* start RECORDED DATA *

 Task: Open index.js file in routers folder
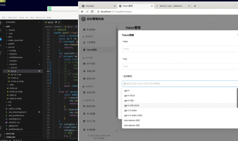[15, 78]
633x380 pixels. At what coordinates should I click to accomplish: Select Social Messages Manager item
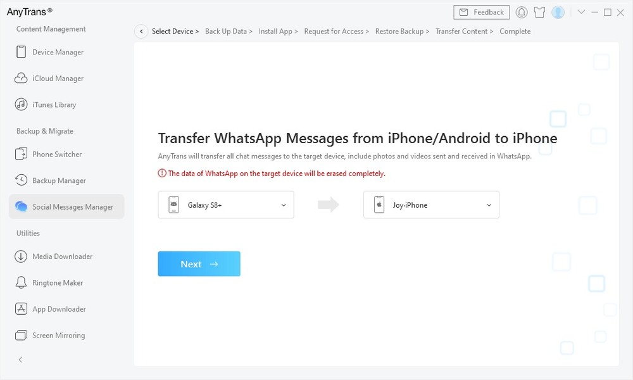coord(66,206)
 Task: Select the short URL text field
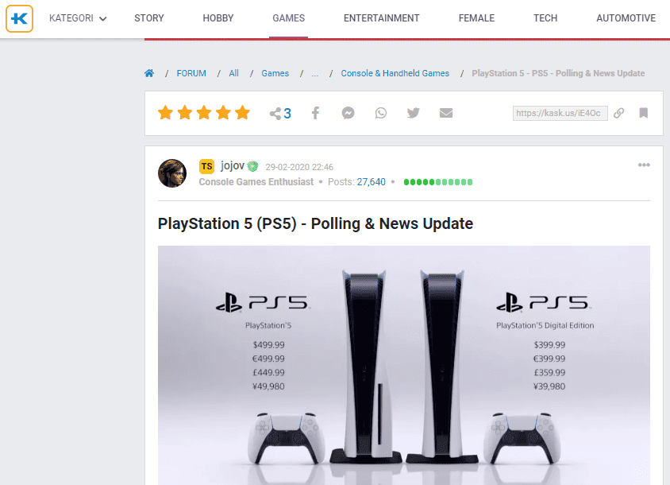click(x=560, y=113)
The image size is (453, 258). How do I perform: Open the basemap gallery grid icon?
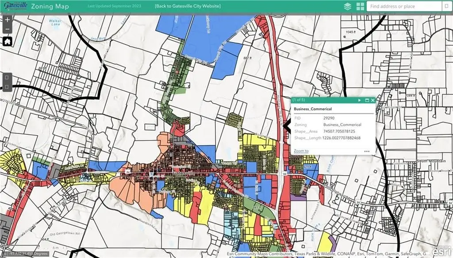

* end RECORDED DATA *

**OBJECTIVE:** Rewrite the lines of the records, changing "Select" to "Pick" and keeping everything else the same. Omit the pictures from your answer.

**EXERCISE OUTPUT:**
 Task: Open index.js file in routers folder
[15, 78]
633x380 pixels. At what coordinates should I click to accomplish: Pick Social Messages Manager item
coord(66,206)
 Task: Pick the short URL text field
click(x=560, y=113)
The image size is (453, 258). How do I perform: Open the basemap gallery grid icon?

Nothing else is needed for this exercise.